● **REQUIRED WORK**
The listing below holds a line with "Gachibowli (40, 2005)" and a later line with "Group 1 (36, 1231)". Write out those two lines and every line between them, exactly, and nothing else.

===== EXTRACTED MATERIAL =====

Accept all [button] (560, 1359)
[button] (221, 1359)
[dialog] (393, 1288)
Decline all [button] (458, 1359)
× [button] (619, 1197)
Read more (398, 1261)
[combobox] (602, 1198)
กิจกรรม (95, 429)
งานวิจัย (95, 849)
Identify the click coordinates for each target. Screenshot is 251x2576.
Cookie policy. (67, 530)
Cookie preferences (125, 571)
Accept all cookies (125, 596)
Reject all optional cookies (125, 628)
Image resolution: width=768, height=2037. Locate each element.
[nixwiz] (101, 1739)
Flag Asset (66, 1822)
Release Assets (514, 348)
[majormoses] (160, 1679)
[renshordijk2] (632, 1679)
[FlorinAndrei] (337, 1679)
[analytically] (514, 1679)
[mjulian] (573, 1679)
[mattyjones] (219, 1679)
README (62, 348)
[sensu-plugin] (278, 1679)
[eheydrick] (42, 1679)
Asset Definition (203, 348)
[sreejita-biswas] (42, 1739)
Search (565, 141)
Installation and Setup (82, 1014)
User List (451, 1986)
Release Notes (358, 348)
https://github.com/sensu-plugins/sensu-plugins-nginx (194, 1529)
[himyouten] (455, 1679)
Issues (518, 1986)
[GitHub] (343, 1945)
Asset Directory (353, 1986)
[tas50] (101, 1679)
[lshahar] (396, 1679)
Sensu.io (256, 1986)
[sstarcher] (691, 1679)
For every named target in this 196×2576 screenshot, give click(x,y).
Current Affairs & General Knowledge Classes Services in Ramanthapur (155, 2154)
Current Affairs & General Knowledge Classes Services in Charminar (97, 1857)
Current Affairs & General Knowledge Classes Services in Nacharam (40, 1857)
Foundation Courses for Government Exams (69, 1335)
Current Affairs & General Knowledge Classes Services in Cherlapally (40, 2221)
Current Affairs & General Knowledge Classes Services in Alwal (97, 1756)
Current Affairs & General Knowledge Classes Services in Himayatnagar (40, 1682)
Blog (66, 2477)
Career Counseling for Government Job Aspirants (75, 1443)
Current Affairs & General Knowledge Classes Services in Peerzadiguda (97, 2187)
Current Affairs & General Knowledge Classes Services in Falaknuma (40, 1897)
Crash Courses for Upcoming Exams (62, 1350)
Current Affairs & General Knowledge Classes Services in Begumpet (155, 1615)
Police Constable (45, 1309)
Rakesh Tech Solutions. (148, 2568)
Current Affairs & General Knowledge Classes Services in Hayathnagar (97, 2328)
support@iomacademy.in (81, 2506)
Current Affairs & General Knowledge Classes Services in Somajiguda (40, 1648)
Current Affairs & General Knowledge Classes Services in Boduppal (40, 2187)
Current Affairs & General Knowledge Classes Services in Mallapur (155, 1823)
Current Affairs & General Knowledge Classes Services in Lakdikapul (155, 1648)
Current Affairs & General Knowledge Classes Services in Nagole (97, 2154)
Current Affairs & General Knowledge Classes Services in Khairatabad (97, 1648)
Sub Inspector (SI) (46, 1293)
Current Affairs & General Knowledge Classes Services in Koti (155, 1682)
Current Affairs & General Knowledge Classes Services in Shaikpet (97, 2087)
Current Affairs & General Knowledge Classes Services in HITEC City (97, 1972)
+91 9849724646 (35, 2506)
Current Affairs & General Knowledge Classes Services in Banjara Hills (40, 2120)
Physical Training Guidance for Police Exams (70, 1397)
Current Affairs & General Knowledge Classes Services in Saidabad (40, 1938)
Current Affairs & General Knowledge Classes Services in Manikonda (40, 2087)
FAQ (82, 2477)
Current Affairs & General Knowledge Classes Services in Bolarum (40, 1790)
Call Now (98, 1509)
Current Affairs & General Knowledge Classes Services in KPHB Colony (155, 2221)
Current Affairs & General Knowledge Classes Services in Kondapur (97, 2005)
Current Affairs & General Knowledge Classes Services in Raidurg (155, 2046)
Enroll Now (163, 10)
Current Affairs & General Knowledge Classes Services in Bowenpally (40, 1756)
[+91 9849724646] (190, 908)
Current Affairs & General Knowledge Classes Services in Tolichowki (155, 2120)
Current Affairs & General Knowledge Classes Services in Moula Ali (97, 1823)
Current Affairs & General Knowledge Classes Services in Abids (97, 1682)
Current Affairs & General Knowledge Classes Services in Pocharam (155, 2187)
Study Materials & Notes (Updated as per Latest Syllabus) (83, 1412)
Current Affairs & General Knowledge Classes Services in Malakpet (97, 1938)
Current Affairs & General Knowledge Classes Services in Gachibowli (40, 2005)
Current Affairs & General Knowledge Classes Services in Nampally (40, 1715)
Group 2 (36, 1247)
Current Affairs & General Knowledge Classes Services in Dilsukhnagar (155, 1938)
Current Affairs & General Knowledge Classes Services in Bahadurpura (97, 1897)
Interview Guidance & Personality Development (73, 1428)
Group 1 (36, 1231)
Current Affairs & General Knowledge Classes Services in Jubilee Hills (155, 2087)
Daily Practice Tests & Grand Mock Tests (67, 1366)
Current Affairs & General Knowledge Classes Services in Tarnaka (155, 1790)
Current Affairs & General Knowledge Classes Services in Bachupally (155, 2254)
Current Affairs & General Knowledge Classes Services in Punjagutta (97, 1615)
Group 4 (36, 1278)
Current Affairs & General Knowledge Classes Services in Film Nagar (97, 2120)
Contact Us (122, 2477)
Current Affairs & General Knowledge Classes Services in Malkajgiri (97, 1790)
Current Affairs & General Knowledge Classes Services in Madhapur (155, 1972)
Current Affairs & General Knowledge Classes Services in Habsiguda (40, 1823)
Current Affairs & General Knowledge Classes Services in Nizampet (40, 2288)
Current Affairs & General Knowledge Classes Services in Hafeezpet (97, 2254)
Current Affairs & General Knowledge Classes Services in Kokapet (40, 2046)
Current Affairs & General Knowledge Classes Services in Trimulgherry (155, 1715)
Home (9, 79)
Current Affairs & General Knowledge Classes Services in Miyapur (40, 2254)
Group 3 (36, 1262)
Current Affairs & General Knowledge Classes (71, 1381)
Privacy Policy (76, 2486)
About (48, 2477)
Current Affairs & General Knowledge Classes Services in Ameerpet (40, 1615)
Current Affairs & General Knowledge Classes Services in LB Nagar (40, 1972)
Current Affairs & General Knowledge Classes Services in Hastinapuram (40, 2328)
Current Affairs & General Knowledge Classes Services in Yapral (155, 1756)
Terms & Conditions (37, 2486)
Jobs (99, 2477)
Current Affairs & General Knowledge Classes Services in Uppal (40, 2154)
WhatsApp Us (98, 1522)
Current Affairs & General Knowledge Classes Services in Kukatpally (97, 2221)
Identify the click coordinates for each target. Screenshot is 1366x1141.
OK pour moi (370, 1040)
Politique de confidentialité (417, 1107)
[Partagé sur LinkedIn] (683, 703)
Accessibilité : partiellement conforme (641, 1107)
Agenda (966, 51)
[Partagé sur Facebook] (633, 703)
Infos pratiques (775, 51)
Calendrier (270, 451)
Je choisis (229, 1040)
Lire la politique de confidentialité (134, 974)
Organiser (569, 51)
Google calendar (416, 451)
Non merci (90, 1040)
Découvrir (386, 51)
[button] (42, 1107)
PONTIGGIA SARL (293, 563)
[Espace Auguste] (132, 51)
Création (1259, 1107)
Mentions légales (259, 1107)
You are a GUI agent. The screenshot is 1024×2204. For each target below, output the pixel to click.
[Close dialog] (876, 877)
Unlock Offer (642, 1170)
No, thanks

=====

● **REPLY TO THE EXERCISE**
Current Affairs & General Knowledge Classes Services in Gachibowli (40, 2005)
Current Affairs & General Knowledge Classes Services in Nampally (40, 1715)
Group 2 (36, 1247)
Current Affairs & General Knowledge Classes Services in Dilsukhnagar (155, 1938)
Current Affairs & General Knowledge Classes Services in Bahadurpura (97, 1897)
Interview Guidance & Personality Development (73, 1428)
Group 1 (36, 1231)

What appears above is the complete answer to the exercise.